Les forces israéliennes, ajoute son organisation, ont rasé des milliers de maisons. Cette «destruction massive» était parfois justifiée par des menaces concrètes mais aussi souvent par des «menaces théoriques» même s'il n'y avait pas de risques immédiats pour les troupes au sol.

Le nombre important de victimes civiles et la destruction de l'infrastructure étaient le résultat «d'un changement délibéré de doctrine» militaire, répète M. Shaul, qui réclame la tenue d'une enquête publique pour faire la lumière sur ce qui s'est produit.

Le travail de Briser le silence a été accueilli avec réserve par l'armée israélienne, qui a réitéré sa volonté d'étudier toute plainte «crédible» ciblant son intervention dans la bande de Gaza.

Un porte-parole a indiqué au quotidien The Guardian que des enquêtes approfondies avaient été menées déjà et que les «incidents exceptionnels» avaient été soumis à l'attention d'un procureur militaire.

Rapport critiqué

Des voix critiques se sont élevées parallèlement pour fustiger la méthodologie utilisée par les auteurs du rapport, incluant le caractère anonyme des témoignages, et leurs conclusions.

Un ancien journaliste de l'Associated Press, Matti Friedman, a notamment relevé sur son compte Facebook que les soldats sur le terrain «ne comprennent pas toujours ce qu'ils voient» et sont mal placés pour juger du caractère opportun ou non de certaines décisions, notamment en matière de règles d'engagement.

Il affirme que les dirigeants de Briser le silence ont des motivations «suspectes» et agissent de manière contreproductive en fournissant à des médias internationaux des rapports biaisés contenant des exemples supposés de «malveillance israélienne».

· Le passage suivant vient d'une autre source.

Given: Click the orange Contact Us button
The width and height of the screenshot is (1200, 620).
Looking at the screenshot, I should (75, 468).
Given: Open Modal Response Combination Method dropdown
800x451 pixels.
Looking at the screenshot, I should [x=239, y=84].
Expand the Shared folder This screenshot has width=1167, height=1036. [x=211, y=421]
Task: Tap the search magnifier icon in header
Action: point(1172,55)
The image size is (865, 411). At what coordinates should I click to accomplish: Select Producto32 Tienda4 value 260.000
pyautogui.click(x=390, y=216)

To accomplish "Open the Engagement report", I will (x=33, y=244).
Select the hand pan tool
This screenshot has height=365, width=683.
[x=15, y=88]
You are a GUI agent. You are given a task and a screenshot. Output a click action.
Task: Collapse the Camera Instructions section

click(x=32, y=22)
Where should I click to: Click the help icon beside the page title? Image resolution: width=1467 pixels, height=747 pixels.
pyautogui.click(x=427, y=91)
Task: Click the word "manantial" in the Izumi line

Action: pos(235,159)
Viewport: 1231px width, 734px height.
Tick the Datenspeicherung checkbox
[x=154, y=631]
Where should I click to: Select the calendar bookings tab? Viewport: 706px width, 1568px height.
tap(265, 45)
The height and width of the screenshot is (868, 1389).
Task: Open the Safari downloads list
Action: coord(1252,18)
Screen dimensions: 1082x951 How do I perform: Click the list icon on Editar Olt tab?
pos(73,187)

Yehuda Shaul se défend d'avoir des intentions cachées et s'irrite de critiques qui visent, selon lui, à détourner l'attention des conclusions du rapport. «Le but, c'est qu'on parle de tout sauf de ce qui s'est passé à Gaza», souligne-t-il.

Tant la Fédération internationale des ligues des droits de l'homme qu'Amnistie internationale ont critiqué au cours des derniers mois l'intervention israélienne de 2014, accusant l'armée d'avoir perpétré des «crimes de guerre».

M. Shaul ne reprend pas l'affirmation. «Je ne suis pas un juriste, je suis un soldat alors je ne veux pas juger si ça s'applique. Mais j'ai un compas moral et je peux vous dire que l'armée ment lorsqu'elle prétend tout faire pour éviter les victimes civiles», souligne-t-il.